### GIVEN INFORMATION
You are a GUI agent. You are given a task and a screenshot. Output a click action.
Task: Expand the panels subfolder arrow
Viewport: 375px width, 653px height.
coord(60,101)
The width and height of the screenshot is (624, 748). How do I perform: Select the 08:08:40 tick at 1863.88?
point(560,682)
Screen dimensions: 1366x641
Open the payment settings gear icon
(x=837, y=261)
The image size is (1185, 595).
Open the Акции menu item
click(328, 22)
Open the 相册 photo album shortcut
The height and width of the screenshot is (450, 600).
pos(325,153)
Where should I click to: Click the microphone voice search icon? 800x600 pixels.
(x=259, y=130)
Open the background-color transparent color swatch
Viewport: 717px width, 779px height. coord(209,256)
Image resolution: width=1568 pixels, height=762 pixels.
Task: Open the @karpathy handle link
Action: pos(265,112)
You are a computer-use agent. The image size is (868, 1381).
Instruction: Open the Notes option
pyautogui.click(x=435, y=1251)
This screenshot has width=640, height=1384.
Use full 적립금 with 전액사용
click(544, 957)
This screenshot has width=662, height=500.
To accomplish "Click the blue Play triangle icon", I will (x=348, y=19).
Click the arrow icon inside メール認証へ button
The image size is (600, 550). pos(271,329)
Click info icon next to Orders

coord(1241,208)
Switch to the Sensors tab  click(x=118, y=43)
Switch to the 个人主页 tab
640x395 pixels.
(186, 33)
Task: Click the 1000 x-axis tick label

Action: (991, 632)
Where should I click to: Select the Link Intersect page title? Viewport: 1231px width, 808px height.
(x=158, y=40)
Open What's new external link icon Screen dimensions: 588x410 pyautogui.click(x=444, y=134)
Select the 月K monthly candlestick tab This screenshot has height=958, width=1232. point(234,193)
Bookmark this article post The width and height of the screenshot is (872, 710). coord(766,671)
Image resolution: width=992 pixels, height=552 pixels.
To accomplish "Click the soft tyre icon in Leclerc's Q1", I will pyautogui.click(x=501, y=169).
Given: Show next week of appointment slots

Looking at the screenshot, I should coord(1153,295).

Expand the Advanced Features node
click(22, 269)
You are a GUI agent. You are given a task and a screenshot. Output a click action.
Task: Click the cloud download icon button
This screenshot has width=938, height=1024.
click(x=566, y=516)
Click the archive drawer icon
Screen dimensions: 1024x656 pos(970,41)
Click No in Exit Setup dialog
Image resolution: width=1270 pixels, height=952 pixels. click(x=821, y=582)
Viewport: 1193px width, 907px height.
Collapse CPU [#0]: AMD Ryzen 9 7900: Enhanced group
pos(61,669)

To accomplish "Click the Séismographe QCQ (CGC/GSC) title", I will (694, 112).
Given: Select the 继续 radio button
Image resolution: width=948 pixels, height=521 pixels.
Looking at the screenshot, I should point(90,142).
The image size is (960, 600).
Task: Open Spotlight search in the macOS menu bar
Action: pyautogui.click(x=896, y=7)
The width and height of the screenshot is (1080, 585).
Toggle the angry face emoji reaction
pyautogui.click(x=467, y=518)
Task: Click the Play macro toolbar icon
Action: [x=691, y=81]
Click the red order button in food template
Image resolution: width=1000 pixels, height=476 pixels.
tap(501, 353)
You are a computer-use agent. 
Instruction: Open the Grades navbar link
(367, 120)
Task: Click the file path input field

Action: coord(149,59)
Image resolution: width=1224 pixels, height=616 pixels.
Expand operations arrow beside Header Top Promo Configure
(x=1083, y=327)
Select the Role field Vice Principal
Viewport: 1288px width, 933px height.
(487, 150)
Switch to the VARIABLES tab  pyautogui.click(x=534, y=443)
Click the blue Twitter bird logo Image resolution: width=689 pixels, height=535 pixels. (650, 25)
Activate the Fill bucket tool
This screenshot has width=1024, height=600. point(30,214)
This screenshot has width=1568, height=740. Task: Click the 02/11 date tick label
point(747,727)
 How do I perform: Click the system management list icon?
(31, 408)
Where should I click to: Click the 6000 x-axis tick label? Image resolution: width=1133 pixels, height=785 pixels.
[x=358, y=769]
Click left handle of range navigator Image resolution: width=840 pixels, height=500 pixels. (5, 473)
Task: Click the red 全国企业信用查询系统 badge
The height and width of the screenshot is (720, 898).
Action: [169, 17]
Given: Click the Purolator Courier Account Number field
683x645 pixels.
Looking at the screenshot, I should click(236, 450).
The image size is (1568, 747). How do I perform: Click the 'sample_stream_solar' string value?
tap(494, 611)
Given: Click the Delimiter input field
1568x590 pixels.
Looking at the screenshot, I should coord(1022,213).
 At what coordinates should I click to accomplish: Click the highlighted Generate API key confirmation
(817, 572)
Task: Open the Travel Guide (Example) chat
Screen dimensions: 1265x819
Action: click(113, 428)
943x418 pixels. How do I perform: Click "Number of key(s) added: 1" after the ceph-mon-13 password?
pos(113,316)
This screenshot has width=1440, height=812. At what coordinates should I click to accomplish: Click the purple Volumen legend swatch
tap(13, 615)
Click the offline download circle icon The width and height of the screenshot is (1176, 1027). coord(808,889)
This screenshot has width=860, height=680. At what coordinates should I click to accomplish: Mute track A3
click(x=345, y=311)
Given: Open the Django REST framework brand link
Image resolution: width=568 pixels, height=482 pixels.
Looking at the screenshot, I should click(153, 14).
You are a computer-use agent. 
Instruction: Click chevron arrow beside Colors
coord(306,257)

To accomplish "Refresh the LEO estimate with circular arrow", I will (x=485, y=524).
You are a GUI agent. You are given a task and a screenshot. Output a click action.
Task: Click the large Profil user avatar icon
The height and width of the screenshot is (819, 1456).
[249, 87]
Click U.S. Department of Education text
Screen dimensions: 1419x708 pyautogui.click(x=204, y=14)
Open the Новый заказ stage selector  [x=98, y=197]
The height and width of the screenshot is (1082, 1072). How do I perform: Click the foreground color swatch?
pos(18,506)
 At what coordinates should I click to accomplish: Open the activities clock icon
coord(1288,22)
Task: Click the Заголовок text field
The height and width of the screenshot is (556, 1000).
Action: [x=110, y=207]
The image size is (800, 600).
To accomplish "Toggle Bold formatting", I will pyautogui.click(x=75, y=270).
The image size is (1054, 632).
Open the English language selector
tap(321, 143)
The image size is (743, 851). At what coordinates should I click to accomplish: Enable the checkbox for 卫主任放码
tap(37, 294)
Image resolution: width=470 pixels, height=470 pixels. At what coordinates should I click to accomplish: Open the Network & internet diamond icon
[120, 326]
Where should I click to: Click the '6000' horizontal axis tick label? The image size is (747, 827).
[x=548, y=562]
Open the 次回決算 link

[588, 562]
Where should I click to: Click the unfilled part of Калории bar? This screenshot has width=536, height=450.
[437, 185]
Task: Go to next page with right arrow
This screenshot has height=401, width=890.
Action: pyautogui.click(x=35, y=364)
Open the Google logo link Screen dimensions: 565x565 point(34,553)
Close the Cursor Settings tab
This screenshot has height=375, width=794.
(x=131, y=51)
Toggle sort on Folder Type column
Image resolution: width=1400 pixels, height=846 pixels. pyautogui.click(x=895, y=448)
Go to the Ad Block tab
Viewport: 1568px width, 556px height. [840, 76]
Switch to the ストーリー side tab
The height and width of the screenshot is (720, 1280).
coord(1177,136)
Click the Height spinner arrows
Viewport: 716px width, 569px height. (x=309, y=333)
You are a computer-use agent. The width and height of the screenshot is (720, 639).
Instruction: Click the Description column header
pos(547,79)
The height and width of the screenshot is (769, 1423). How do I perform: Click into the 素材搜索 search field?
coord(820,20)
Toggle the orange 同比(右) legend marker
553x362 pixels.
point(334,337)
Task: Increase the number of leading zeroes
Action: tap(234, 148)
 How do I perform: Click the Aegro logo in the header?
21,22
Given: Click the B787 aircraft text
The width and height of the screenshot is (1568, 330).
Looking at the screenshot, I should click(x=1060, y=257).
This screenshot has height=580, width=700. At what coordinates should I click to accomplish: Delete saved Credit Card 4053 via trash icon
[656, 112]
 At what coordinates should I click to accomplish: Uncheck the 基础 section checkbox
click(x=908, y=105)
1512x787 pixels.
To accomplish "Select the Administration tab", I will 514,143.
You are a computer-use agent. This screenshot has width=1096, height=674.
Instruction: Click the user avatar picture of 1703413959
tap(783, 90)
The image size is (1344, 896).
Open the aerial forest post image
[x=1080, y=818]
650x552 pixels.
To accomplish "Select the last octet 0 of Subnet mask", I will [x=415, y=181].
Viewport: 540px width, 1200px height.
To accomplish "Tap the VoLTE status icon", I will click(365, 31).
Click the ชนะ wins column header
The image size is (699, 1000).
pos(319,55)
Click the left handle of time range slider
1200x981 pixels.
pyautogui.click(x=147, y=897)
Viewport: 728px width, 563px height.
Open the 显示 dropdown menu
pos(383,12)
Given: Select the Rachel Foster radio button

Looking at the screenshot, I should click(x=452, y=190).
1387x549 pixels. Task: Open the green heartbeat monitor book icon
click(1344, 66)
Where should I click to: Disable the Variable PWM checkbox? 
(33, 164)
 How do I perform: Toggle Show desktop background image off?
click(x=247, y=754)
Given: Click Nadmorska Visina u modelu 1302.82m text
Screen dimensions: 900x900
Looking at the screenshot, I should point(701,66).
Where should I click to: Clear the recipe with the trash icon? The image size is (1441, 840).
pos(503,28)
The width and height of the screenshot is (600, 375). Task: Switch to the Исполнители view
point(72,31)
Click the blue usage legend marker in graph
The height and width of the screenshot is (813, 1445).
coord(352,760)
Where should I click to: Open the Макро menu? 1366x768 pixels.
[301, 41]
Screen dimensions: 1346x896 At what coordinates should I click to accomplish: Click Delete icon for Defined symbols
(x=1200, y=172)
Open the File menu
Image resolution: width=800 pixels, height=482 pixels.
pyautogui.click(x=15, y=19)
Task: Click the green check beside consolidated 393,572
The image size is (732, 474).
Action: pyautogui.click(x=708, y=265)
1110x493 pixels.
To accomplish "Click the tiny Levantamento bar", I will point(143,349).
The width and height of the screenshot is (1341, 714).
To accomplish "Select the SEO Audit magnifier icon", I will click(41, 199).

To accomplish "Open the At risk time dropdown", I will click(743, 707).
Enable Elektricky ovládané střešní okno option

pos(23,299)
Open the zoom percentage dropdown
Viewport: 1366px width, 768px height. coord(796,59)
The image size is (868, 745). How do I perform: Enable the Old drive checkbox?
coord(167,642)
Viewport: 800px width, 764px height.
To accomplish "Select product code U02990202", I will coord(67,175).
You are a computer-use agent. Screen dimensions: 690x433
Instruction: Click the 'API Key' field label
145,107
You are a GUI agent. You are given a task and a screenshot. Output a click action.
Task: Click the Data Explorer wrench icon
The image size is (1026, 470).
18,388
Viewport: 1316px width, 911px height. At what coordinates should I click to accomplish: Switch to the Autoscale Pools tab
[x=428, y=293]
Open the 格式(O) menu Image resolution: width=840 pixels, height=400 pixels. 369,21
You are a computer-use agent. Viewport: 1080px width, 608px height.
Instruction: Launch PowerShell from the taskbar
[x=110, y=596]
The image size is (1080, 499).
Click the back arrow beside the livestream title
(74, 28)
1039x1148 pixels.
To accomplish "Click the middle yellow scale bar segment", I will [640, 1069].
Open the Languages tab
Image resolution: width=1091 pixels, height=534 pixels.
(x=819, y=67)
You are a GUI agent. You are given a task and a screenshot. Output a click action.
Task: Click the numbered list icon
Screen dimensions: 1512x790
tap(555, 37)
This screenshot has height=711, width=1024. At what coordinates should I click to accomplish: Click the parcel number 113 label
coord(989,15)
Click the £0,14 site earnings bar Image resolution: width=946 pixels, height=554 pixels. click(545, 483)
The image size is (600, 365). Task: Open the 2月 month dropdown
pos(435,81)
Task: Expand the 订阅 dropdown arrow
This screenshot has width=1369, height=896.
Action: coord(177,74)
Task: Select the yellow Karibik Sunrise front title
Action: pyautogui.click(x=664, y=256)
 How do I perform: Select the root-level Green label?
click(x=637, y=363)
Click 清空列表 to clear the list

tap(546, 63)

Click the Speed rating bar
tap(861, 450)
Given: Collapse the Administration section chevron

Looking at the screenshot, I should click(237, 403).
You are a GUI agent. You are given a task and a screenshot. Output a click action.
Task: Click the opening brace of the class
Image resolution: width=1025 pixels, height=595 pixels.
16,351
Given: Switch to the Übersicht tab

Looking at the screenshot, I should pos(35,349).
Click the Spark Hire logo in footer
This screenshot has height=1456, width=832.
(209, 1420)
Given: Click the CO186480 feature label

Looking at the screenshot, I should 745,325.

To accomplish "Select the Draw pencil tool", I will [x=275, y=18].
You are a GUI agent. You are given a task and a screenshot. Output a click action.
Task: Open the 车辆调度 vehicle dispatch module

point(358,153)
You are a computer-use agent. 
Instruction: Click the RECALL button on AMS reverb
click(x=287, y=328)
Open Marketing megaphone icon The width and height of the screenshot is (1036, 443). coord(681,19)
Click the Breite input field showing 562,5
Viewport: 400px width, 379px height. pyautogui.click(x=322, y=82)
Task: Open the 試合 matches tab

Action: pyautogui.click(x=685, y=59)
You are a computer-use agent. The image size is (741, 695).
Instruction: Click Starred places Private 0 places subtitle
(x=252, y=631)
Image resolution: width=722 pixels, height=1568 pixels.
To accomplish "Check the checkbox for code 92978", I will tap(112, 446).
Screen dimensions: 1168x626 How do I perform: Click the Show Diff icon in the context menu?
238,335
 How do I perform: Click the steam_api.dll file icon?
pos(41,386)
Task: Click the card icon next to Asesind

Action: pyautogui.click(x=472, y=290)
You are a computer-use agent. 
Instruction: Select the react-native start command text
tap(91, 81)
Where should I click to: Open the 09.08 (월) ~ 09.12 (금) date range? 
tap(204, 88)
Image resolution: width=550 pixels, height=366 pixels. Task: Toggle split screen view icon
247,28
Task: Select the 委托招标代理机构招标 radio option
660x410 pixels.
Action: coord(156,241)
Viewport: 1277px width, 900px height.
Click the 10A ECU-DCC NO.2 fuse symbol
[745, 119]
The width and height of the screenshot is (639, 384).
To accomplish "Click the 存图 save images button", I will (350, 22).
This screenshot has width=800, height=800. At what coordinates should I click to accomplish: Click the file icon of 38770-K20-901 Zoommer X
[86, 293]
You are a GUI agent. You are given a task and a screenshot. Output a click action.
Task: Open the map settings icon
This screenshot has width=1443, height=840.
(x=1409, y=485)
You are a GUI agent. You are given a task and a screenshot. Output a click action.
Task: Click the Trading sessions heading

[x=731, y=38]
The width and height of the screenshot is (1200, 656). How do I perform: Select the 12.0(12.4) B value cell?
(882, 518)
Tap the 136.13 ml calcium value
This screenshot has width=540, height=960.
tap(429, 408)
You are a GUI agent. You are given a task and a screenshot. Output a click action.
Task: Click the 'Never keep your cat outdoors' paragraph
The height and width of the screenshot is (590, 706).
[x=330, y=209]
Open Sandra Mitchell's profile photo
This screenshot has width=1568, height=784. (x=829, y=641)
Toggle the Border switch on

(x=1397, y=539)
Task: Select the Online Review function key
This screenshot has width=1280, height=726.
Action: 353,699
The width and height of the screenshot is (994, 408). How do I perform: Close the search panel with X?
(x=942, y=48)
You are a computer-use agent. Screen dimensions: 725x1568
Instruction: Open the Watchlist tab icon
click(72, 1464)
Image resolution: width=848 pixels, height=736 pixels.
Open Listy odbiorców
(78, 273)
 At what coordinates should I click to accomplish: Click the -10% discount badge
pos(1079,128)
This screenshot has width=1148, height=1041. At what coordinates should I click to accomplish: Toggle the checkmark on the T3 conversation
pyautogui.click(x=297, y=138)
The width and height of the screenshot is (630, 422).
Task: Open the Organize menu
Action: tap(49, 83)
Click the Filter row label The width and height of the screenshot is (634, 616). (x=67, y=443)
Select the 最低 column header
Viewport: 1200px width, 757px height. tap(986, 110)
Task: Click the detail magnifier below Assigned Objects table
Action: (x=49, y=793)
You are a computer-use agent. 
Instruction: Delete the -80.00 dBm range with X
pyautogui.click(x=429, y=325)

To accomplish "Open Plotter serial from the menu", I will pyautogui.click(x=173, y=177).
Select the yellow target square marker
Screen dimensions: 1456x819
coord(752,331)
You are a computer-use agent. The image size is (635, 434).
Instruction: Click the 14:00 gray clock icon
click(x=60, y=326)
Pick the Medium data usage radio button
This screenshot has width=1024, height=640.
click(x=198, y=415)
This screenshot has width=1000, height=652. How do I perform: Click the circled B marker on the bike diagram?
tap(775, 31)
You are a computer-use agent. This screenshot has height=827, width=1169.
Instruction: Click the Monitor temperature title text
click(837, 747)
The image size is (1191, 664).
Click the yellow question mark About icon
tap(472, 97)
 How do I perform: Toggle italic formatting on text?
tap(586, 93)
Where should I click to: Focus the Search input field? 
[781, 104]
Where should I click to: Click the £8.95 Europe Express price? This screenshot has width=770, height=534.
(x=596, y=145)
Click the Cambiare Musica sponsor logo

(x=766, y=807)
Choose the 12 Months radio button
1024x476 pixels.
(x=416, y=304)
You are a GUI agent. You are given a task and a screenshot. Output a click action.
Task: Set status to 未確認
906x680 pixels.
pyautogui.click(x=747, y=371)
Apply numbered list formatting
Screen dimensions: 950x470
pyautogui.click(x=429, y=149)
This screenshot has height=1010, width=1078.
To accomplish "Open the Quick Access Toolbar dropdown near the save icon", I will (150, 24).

### EXERCISE DIRECTIONS
Every line of the listing that holds "status" counts once. Say how many such lines there are, using only a number.

### RESPONSE TO THIS EXERCISE
2